On the Picket Line

Baltimore Symphony kept playing music throughout lockout

By Arlene Rubinstein
October 7, 2019
Baltimore Symphony musicians, who were locked out for over three months, joined United Auto Workers strike picket line at GM’s transmission plant in White Marsh, Maryland, Sept. 18.
BRO FacebookBaltimore Symphony musicians, who were locked out for over three months, joined United Auto Workers strike picket line at GM’s transmission plant in White Marsh, Maryland, Sept. 18.

BALTIMORE — “The Baltimore Symphony Orchestra produced this entire concert, everybody volunteered their time,” percussionist Brian Prechtl told 2,000 people at a free public concert at New Shiloh Baptist Church Sept. 14. The turnout showed the widespread support Local 40-543 of the American Federation of Musicians has won since management unilaterally cancelled the summer season and locked them out June 16, demanding they agree to 20% in wage and benefit cuts. 

The musicians approved a one-year contract Sept. 23. “Our battles are not over,” Mary Plaine, the local’s secretary-treasurer, said in a message to supporters. “Maybe we will have some time to catch our breaths.”

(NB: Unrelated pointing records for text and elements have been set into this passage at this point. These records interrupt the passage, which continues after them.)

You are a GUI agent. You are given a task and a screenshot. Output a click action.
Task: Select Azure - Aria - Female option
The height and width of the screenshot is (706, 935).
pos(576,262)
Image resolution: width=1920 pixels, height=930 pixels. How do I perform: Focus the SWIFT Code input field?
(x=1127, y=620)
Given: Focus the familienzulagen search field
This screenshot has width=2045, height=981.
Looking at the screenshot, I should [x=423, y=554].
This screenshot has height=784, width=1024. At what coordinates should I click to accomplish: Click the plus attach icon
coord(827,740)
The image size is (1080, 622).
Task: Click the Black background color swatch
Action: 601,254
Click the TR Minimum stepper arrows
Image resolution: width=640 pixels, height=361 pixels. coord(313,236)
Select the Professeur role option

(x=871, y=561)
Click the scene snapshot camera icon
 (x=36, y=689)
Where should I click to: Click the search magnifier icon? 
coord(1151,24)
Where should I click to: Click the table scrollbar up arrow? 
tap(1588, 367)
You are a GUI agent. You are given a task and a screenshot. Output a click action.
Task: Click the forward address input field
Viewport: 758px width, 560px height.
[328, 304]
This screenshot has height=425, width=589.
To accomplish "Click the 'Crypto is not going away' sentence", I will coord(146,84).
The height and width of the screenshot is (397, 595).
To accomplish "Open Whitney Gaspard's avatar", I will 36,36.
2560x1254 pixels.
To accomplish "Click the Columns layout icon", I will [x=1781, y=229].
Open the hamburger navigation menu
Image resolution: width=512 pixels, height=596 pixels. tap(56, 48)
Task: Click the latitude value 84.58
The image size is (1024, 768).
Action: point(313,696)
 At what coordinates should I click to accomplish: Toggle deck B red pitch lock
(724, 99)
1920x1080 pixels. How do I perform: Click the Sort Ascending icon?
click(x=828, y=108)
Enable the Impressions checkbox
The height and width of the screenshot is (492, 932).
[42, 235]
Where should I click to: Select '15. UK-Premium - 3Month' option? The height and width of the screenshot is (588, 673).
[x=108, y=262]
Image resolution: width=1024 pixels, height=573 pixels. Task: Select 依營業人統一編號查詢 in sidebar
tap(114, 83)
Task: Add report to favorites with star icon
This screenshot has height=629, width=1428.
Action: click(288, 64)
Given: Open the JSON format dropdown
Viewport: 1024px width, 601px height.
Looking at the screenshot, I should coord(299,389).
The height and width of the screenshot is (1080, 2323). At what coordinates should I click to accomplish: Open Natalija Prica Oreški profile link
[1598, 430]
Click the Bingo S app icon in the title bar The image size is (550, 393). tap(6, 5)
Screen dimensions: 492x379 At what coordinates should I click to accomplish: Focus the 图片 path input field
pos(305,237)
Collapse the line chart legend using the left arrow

“Being on the picket line has been kind of tough, but we know we’re fighting for something worthwhile, so we’re going to make sure we stand our ground for what’s right,” said Prechtl, a co-chair of the union negotiating committee. In the evening’s final selection, a gospel makeover of Handel’s “Messiah,” Baltimore Symphony conductor Marin Alsop and the orchestra jammed with the rhythm section of the historic Black church, along with the Carter Legacy Singers and members of Baltimore’s choral community. 

The trade unionists kept making music throughout the lockout. In addition to picketing several days a week at the Joseph Meyerhoff Symphony Hall, they performed three summer subway rush-hour concerts. In August they played classical music of Bach, Handel and Mozart for motorists on Charles Street near the entrance to the JFX Expressway and performed free concerts on Maryland’s Eastern Shore. 

They have also performed and joined in solidarity with other workers’ actions and social protests.

James Harris, Socialist Workers Party candidate to delegate for U.S. Congress in Washington, D.C., and campaign supporters brought solidarity to the church concert. “It falls to the working class to defend culture and those that provide it for us,” said Harris. “The capitalist economic crisis threatens the lives of all workers as well as our humanity. The working class must unite behind the musicians and defend our class interests.”

The SWP candidate walked the musicians’ picket line and joined them Sept. 6 at the strike picket of UNITE HERE Local 7 workers, who are fighting for their first union contract at the Marriott Baltimore Waterfront hotel.